You may not want to be tagged in a politically charged rant he starts or he may not want you to share photos of the kids. And you each deserve the other person’s respect for those wishes. “Discuss the ground rules regarding posting about yourself, as a couple and about the other person,” says Dr. Castaldo. And no matter what, don’t take your grievances with your husband to the masses for support. “It’s destructive to air conflicts on Facebook,” she warns.
8. Log off.
When your attention is focused elsewhere, your spouse is bound to feel unimportant. So make quality time a top priority and restrict tech gadget use if necessary, says Dr. Wish. “Pay attention to the concept of ratio: How much time am I spending doing this compared to how much time I’m spending with my family?” she says. Create a rule that works for your household and stick to it, whether it’s no devices at the dinner table, shutting down phones at 8 p.m. or going gadget-free on weekend afternoons.
9. Don’t use the “D” word (divorce, that is).
Even in the heat of an argument, avoid threatening to pack your bags or head to the lawyer’s office. Besides the “D” word being downright hurtful, repeated warnings may result in a spouse calling the other”s bluff. “We act as if the intensity of our anger gives us license to say or do anything,” says Dr. Lerner. “But threatening divorce is never useful, and it only makes the probability of separation more likely.”

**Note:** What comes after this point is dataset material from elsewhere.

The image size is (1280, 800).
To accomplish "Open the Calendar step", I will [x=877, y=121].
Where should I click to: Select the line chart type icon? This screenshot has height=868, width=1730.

10. Be each other’s number one.
In other words, be wary of outsider influence, like a friend putting relationship-threatening ideas in your head or work or hobbies competing for your attention. “Happy couples have just as much conflict as those who divorce, but they know ways to get through it,” says Dr. Castaldo. “A couple has to have a strong boundary around themselves and they can’t allow anybody to get in between.”